A regra de bolso que circula é “não tome café depois das 14h”. Como toda regra de bolso, ela é uma média grosseira de uma coisa que varia muito entre pessoas. Mas o desenho experimental por trás dela é bem específico, e vale conhecer.
O que foi medido
Um estudo duplo-cego e controlado por placebo deu 400 mg de cafeína — o equivalente a uns quatro cafés espressos — a voluntários em três momentos diferentes: na hora de deitar, três horas antes e seis horas antes. Cada pessoa passou por todas as condições, o que elimina a variação entre indivíduos como explicação.
O resultado que interessa é o das seis horas de antecedência. Mesmo com toda essa folga, a dose reduziu o tempo total de sono em mais de uma hora, medido por instrumento e não por relato.
O detalhe que muda o comportamento
O achado que realmente importa não é a hora perdida. É que os participantes não relataram dormir pior. A percepção subjetiva não acompanhou a medição.
Isso tem uma consequência prática direta: se você usa a própria sensação para decidir se o café da tarde te atrapalha, você está usando o instrumento errado. A sensação de ter dormido bem sobreviveu a uma hora a menos de sono. Se quiser saber, você precisa medir.

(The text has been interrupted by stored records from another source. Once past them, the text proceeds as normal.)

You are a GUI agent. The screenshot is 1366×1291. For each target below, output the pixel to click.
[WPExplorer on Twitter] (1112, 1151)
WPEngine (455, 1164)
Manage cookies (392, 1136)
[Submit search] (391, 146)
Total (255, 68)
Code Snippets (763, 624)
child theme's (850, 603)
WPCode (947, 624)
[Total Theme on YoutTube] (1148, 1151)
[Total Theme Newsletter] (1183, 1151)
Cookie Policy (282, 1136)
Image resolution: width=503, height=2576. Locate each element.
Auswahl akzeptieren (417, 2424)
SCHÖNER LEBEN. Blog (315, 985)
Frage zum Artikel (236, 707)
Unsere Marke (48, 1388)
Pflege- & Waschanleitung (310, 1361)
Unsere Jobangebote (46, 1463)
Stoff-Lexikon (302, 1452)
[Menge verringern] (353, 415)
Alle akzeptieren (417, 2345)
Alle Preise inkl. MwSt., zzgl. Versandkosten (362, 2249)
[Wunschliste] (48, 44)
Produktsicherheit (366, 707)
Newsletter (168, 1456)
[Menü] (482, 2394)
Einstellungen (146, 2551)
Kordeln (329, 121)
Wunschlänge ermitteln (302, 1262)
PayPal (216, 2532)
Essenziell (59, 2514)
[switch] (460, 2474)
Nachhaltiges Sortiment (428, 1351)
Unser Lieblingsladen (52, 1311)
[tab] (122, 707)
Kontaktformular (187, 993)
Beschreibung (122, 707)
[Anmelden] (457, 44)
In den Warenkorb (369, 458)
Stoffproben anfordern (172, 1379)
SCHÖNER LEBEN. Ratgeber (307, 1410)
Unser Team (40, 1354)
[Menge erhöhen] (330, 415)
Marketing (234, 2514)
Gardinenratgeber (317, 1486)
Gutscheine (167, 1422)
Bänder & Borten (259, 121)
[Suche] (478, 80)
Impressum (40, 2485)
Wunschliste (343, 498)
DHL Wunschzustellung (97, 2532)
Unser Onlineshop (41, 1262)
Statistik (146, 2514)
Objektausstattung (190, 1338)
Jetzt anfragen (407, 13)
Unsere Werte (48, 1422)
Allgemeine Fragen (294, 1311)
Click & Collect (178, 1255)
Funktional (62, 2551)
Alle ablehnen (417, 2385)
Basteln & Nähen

Por que a etiqueta aqui é “moderada” e não “forte”
O desenho do estudo é bom — randomizado, duplo-cego, cruzado. Mas a amostra é pequena (doze pessoas), todas dormidoras saudáveis e sem insônia, e a dose de 400 mg é alta para quem toma um ou dois cafés por dia. Extrapolar isso para “todo mundo, em qualquer dose” seria ir além do que foi medido.
Some-se a isso que a velocidade com que cada um metaboliza cafeína varia por genética e por uso de outros medicamentos, às vezes em várias horas. A meia-vida “de cinco a seis horas” que se repete por aí é uma média, não o seu número.
O que dá para fazer com isso
- Se você quer testar, teste medindo, não pela sensação — que já se mostrou cega para esse efeito.
- O intervalo relevante é maior do que a intuição sugere: seis horas ainda deu efeito mensurável.
- Dose importa. Quatro espressos às 17h não é a mesma pergunta que um às 17h.
Há estudo consistente, mas não definitivo.